Он замер и прищурился, его взгляд стал ледяным.
– По-твоему, я решил удовлетворить свое больное самолюбие за счет твоих страданий?
Ева вскочила:
– Я не знаю! Ты постоянно ставишь условия. Или отдаешь приказы и ждешь их исполнения. Скажи мне, чего ты хочешь.
Ее испугала его улыбка.
– Я хочу уехать отсюда, – произнес он. – Нет смысла оставаться на острове, когда медовый месяц закончился.
Полет назад заметно отличался от перелета на остров. Как только Заккео окунулся в работу, Ева взяла планшет и закрылась в спальне на борту самолета.
Она бросилась на кровать и разрыдалась в подушку. К тому времени когда самолет приземлился в Лондоне, Ева была полностью измотанной. Ей хотелось свернуться калачиком и укрыться от всего мира.
Ее настроение ухудшилось, когда она спустилась по трапу самолета и увидела, что на взлетно-посадочной полосе стоит лимузин Заккео и черный внедорожник.
Заккео в темно-синем костюме в тонкую полоску подошел к Еве и посмотрел на нее отстраненно и недружелюбно.
– Я еду в офис, – сказал он. – Ромео отвезет тебя в пентхаус.
Сев во внедорожник, Заккео уехал.
Ева понимала, что во время их беседы на острове она совершила прежнюю ошибку, позволив себе надеяться на чудо. Она с трудом сдержала рыдания.
– Ева? – Ромео открыл для нее дверцу автомобиля.
Она поспешно отвернулась, заметив его осуждающий взгляд, и села в лимузин.
Пентхаус не изменился, но Еве показалось, что она не была в нем лет сто.
Распаковав вещи и приняв душ, Ева бродила из комнаты в комнату, не находя себе места. Когда она бросилась к двери в третий раз, подумав, будто пришел Заккео, и обнаружила, что ошиблась, Ева взяла планшет и заставила себя работать над своими композициями.
Однако у нее не было подходящего настроя. Ей стало еще хуже, когда Ромео нашел ее лежащей на диване и объявил, что Заккео будет отсутствовать ближайшие две недели, потому что вернулся в Оман.
Дни стали серыми и тоскливыми. Решив не хандрить, Ева вернулась к работе официанткой.
Она работала каждую свободную смену и соглашалась на сверхурочные без оплаты.
Но она отказалась петь.
Музыка перестала быть ее душевным бальзамом.
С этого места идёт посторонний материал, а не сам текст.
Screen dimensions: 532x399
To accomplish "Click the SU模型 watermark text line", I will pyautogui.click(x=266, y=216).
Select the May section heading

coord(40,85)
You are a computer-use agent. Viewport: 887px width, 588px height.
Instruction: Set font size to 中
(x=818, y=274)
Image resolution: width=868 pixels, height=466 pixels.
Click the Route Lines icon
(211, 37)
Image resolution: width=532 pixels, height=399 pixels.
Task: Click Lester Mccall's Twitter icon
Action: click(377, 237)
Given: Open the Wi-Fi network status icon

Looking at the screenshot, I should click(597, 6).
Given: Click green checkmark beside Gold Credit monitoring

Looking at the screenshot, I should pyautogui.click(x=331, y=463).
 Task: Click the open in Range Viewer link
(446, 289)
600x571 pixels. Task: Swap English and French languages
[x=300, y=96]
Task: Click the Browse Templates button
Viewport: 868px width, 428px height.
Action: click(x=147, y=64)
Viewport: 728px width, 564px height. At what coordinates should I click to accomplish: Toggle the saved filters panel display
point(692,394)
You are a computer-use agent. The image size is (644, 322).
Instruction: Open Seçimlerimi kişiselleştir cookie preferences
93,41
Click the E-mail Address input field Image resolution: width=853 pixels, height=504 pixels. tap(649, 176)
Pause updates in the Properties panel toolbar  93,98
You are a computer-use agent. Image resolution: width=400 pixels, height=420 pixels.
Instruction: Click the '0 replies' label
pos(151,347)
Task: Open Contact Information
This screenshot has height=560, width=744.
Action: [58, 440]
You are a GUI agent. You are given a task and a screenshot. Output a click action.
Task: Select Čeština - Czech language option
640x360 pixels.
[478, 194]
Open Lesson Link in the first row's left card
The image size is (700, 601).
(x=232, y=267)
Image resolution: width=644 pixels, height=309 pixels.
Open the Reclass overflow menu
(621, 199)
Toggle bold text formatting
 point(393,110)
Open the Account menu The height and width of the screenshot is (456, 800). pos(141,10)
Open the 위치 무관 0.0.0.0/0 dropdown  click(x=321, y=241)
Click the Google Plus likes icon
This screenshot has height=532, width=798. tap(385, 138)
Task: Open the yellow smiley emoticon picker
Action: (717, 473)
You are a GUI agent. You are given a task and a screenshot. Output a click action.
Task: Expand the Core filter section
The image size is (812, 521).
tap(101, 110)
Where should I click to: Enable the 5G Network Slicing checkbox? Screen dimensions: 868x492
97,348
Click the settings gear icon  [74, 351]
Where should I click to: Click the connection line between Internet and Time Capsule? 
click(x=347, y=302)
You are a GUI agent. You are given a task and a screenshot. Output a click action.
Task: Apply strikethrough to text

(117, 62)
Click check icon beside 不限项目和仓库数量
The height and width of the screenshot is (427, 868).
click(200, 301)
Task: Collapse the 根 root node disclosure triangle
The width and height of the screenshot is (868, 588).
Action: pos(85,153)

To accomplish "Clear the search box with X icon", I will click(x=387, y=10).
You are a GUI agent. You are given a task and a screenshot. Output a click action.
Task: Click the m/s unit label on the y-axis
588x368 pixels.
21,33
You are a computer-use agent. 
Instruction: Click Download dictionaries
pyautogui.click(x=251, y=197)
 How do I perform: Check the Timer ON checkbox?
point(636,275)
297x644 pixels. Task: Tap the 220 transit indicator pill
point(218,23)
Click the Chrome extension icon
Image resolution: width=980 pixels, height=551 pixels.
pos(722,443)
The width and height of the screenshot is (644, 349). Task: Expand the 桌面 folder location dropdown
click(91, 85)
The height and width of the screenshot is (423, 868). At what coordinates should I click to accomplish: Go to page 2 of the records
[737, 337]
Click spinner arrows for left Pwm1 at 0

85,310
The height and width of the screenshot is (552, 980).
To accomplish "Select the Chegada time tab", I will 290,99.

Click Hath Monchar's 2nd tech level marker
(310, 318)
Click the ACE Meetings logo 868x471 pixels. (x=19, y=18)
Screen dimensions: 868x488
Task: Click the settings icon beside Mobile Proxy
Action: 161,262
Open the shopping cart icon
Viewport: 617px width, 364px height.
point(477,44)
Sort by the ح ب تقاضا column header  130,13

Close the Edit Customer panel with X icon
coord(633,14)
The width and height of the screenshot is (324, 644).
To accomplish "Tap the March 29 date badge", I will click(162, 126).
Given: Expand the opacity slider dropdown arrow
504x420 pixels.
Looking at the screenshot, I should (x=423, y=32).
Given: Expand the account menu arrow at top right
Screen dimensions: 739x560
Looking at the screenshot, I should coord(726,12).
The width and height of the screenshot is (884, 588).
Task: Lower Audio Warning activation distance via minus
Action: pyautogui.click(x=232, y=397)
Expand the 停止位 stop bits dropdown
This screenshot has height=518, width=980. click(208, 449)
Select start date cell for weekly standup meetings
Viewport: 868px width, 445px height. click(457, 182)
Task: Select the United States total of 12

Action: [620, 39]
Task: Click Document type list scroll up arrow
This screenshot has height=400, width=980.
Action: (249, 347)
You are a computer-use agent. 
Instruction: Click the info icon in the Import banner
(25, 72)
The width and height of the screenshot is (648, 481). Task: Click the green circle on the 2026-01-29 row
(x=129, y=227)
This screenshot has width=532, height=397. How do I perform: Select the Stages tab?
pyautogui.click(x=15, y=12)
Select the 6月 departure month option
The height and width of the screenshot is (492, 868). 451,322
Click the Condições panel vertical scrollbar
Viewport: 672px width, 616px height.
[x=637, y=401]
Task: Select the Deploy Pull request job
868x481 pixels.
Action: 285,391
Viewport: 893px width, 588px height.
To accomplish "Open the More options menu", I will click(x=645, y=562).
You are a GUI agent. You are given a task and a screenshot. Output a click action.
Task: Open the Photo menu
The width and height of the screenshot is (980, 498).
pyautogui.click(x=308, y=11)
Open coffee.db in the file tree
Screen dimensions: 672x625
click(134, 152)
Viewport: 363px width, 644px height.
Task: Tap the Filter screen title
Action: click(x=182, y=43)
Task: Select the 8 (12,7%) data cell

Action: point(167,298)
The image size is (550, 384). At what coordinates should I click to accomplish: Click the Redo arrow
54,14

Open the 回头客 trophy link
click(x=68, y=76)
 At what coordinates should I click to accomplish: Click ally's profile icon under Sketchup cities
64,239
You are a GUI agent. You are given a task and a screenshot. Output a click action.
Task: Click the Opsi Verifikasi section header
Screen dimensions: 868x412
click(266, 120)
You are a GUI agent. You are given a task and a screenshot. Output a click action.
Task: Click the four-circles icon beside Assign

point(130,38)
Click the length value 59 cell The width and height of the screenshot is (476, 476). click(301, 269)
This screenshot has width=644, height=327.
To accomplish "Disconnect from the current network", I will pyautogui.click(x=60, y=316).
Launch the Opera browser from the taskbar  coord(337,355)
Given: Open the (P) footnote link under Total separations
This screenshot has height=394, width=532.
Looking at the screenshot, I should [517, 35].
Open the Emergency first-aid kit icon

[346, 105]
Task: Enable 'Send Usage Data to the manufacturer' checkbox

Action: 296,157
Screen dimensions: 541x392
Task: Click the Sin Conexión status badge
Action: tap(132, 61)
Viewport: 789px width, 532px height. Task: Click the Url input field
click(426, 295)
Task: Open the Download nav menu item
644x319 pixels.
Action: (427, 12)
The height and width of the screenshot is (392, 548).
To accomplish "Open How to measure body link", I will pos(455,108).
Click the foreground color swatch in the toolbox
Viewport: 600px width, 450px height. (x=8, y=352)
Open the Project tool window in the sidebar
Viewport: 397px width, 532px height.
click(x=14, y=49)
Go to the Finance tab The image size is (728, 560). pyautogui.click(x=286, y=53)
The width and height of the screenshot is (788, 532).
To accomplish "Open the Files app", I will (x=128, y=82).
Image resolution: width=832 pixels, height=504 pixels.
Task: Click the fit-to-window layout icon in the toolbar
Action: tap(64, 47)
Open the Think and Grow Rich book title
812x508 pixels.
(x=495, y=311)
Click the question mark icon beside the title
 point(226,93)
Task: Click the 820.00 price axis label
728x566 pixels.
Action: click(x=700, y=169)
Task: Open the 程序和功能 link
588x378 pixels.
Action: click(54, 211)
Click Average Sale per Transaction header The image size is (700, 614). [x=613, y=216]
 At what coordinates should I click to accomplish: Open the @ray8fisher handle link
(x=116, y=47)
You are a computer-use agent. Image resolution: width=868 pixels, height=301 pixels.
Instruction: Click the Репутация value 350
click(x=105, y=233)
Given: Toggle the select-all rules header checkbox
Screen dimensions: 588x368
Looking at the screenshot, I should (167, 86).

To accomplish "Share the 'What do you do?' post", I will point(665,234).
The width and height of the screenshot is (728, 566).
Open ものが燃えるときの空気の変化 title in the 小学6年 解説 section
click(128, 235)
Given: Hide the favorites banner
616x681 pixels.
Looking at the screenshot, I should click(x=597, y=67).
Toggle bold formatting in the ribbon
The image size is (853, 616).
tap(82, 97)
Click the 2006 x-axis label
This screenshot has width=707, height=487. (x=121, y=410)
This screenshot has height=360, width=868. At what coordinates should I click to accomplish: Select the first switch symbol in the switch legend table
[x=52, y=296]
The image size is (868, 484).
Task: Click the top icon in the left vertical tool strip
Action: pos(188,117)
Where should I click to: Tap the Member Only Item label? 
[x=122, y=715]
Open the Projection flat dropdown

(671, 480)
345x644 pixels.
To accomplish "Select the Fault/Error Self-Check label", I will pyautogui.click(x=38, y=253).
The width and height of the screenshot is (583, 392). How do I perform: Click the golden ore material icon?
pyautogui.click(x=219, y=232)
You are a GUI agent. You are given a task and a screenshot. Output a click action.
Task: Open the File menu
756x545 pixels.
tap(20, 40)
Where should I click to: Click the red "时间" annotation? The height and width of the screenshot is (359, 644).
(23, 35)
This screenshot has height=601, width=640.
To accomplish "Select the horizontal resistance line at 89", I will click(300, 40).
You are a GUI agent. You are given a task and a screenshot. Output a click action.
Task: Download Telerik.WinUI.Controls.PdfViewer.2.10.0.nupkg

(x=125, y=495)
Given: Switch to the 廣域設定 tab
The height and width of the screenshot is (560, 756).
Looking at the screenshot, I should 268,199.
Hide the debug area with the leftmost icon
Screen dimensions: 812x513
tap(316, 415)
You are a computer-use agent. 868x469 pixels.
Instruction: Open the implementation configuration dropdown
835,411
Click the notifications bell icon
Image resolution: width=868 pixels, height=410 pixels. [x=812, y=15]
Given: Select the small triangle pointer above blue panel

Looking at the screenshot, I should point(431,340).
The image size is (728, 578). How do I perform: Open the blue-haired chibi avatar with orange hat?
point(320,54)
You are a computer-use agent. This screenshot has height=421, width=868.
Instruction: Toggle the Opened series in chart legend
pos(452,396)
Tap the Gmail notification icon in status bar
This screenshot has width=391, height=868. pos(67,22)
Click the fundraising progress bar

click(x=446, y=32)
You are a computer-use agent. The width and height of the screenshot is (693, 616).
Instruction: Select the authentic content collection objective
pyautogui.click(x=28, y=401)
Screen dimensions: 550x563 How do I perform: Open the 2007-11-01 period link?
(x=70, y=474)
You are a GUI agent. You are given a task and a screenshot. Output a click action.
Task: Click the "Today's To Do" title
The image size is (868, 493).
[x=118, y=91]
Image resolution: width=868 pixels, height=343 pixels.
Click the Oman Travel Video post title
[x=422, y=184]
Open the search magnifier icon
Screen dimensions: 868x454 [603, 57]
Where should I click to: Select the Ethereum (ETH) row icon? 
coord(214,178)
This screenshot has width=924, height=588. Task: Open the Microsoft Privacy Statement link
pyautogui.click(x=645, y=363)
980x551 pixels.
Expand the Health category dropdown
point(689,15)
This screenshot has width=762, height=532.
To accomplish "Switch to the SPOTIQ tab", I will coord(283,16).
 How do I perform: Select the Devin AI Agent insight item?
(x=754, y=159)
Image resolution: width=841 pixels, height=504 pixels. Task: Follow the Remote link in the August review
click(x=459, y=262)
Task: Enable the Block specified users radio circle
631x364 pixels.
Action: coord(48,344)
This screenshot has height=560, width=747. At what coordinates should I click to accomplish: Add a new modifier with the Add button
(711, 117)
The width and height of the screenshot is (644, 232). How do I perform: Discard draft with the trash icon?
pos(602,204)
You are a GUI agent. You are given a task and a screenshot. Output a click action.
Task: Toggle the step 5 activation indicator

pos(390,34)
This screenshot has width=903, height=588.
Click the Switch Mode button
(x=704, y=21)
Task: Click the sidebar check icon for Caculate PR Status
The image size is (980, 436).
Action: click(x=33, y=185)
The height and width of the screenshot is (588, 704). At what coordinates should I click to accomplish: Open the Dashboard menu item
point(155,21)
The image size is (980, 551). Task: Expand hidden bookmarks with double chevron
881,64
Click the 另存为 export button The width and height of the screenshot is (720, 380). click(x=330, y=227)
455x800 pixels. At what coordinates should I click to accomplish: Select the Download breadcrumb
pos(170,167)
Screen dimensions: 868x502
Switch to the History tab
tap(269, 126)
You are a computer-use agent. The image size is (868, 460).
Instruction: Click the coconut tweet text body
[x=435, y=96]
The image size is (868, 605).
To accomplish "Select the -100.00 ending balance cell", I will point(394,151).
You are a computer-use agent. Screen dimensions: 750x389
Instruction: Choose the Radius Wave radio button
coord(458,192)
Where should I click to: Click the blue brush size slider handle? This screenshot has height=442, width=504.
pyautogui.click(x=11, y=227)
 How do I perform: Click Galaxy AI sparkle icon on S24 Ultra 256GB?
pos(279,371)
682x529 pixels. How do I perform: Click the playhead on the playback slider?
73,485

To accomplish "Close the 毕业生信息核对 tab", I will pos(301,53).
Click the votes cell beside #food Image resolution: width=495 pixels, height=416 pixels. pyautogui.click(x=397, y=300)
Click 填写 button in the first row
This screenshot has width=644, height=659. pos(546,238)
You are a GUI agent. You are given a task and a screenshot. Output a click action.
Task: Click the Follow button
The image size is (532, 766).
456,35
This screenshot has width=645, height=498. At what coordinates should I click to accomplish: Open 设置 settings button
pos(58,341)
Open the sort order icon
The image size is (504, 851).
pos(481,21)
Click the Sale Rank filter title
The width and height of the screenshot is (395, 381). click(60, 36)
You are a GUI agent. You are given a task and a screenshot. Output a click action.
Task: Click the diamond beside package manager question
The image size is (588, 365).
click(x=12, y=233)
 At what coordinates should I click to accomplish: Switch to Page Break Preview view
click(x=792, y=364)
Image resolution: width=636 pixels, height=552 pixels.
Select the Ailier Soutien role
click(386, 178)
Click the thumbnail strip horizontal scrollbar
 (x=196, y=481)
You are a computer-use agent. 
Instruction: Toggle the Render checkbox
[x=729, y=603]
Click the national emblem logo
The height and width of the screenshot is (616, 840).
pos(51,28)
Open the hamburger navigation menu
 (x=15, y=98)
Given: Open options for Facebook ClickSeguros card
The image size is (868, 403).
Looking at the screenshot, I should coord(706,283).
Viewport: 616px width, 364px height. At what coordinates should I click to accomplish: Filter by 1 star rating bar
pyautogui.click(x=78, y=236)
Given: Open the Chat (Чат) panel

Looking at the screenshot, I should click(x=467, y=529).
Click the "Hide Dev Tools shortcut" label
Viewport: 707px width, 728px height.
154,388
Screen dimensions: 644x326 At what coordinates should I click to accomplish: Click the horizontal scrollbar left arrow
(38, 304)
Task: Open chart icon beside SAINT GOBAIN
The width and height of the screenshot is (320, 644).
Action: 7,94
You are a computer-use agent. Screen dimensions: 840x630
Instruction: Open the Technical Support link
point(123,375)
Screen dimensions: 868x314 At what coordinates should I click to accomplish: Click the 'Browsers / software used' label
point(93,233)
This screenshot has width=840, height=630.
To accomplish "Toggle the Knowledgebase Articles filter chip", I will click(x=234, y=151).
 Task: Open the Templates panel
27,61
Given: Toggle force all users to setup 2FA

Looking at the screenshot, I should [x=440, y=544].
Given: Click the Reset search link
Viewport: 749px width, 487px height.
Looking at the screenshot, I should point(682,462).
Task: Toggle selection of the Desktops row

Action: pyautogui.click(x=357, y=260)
Ее сердце жаждало только одного: она хотела быть рядом с Заккео.
Он отсутствовал не две, а уже шесть недель, и не отвечал на ее телефонные звонки.
Когда было совсем тяжко, Ева проклинала себя за то, что не уезжает из его пентхауса. Но при мысли о возвращении в особняк Пеннингтонов у нее болезненно сжималось сердце.
Сегодня, когда Ромео принес ей утренний кофе и бросил на нее сочувствующий взгляд, Ева не выдержала.
– Если вам есть что сказать, говорите, Ромео.
– Вы сильная женщина. Один из вас должен на что-то решиться, рано или поздно, – произнес он.
– Да, но Заккео не отвечает на мои звонки. Передайте ему от меня сообщение, ладно?
Он с серьезным видом кивнул:
– Конечно.
– Скажите ему, что мое терпение небезгранично. Он может оставаться в Омане до конца жизни, мне все равно. Но пусть он не ждет, что я буду здесь, когда он соизволит вернуться.